(Exercise directions): Working from the records below, return word for word the line that contains "Image resolution: width=1456" and each line after it, ending with the last. Skip all pictures.

(Data listing):
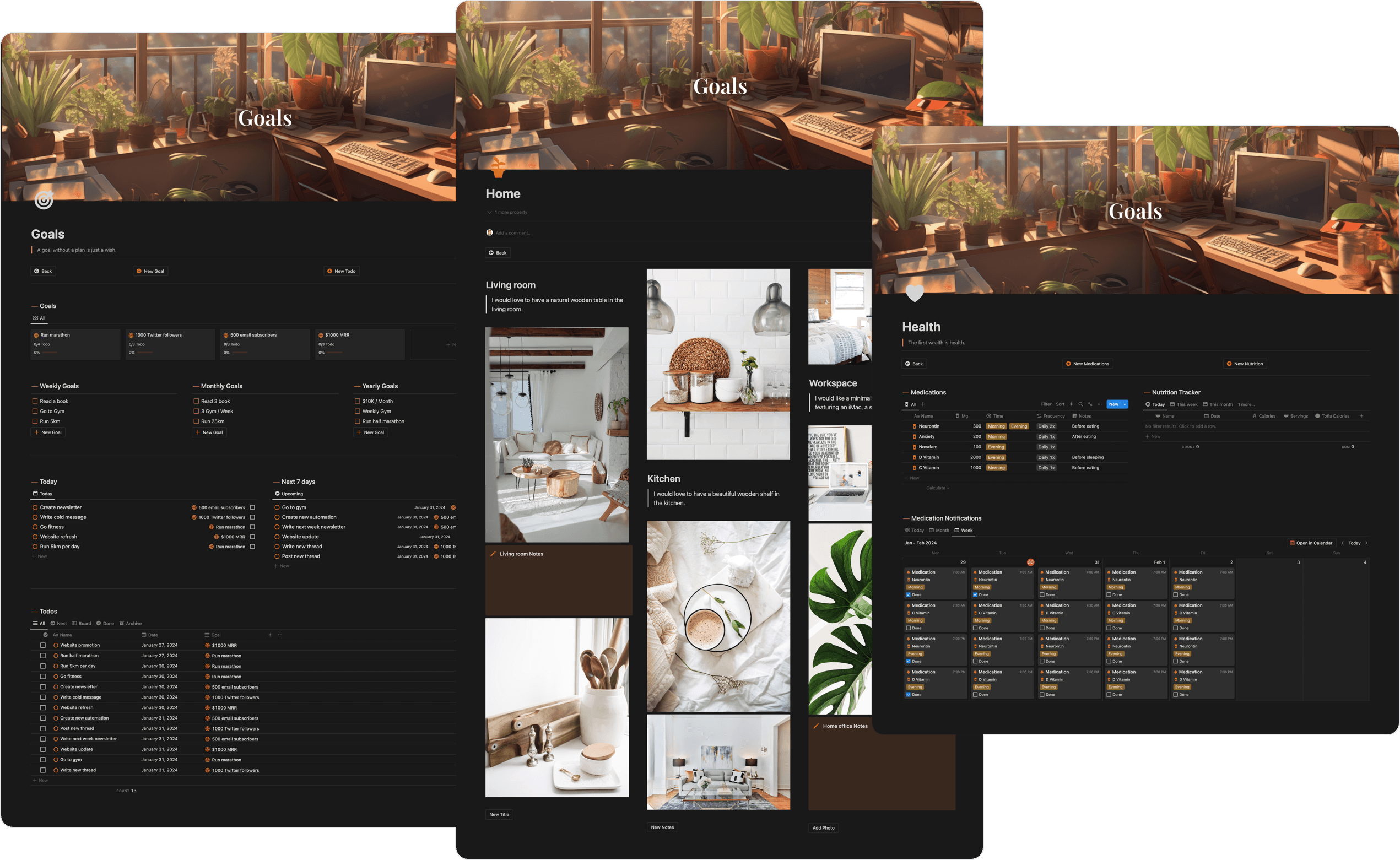
Task: Expand the Calculate dropdown below Medications table
Action: click(x=937, y=488)
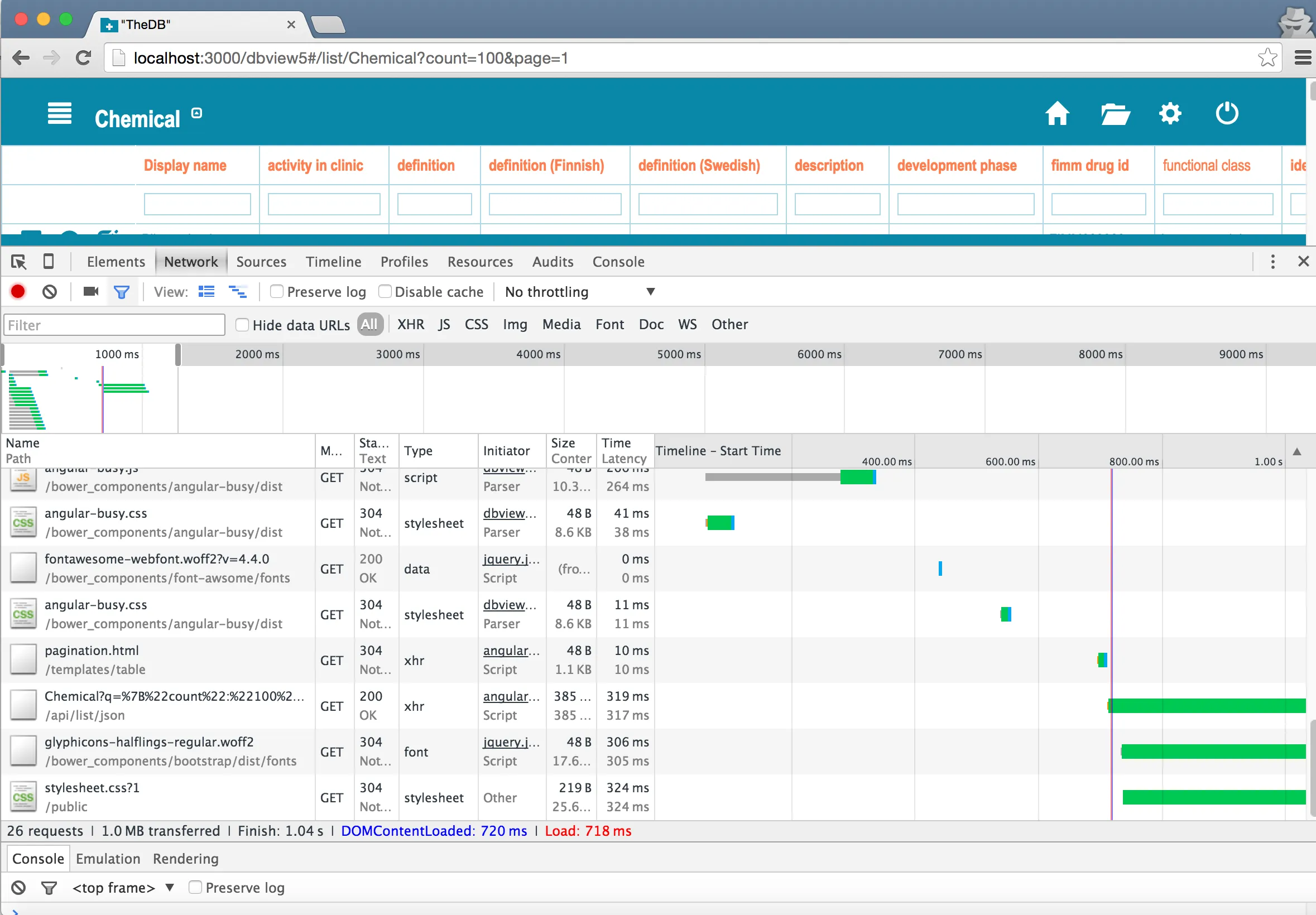Viewport: 1316px width, 915px height.
Task: Enable the Disable cache checkbox
Action: [x=385, y=292]
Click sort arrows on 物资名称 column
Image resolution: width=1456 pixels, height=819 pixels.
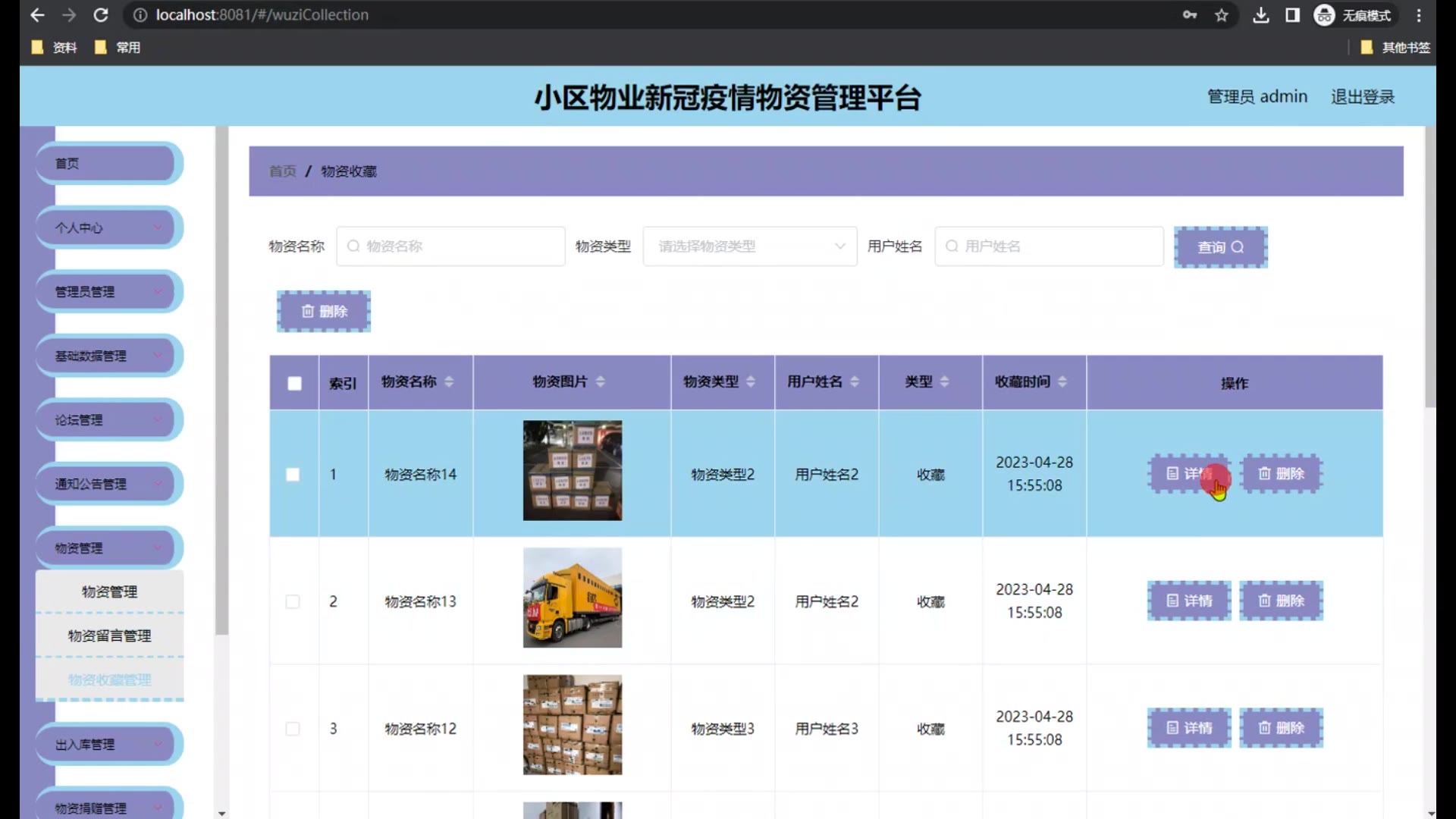449,381
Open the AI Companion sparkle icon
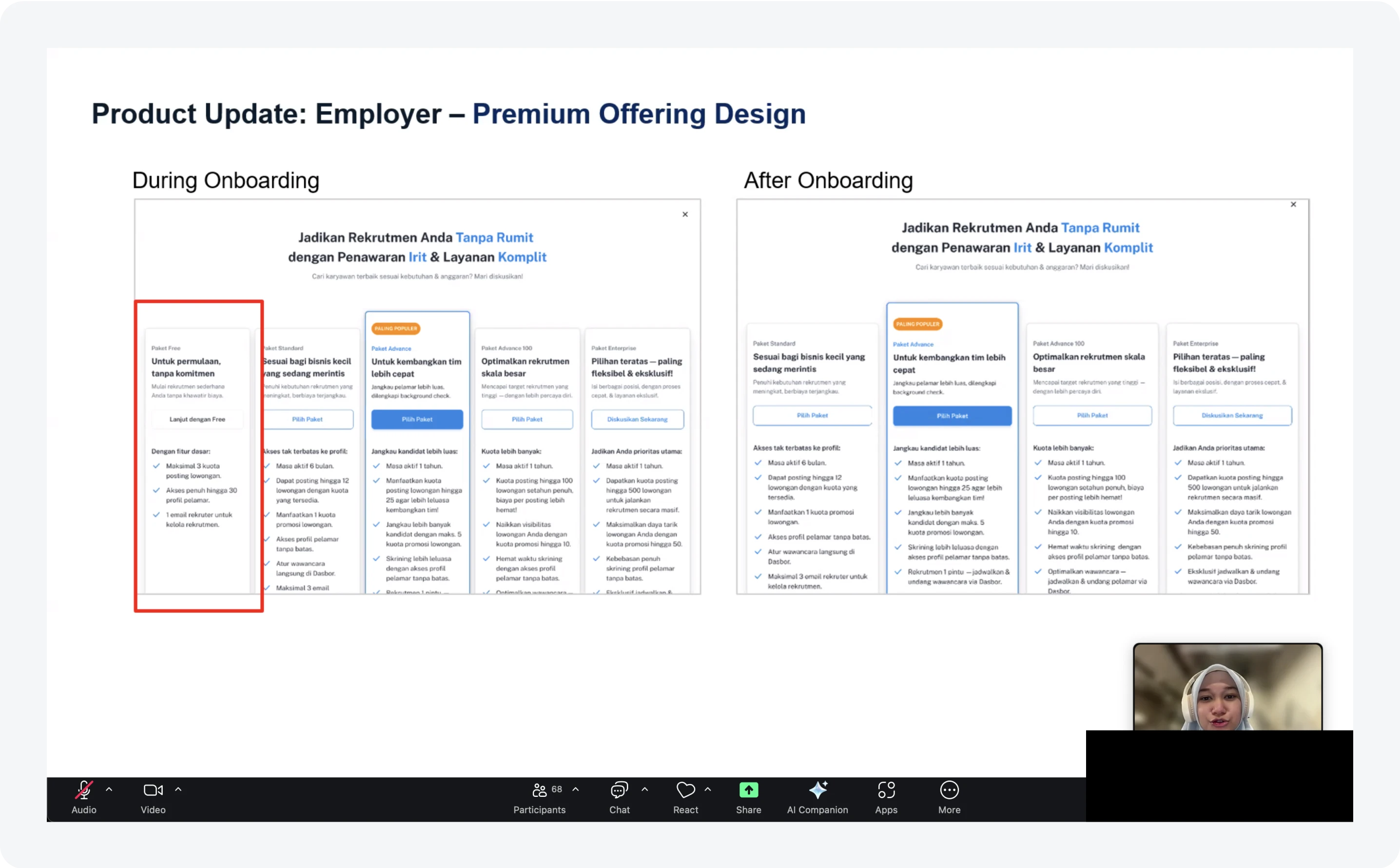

(Exercise solution):
Image resolution: width=1456 pixels, height=819 pixels.
449,381
Open the AI Companion sparkle icon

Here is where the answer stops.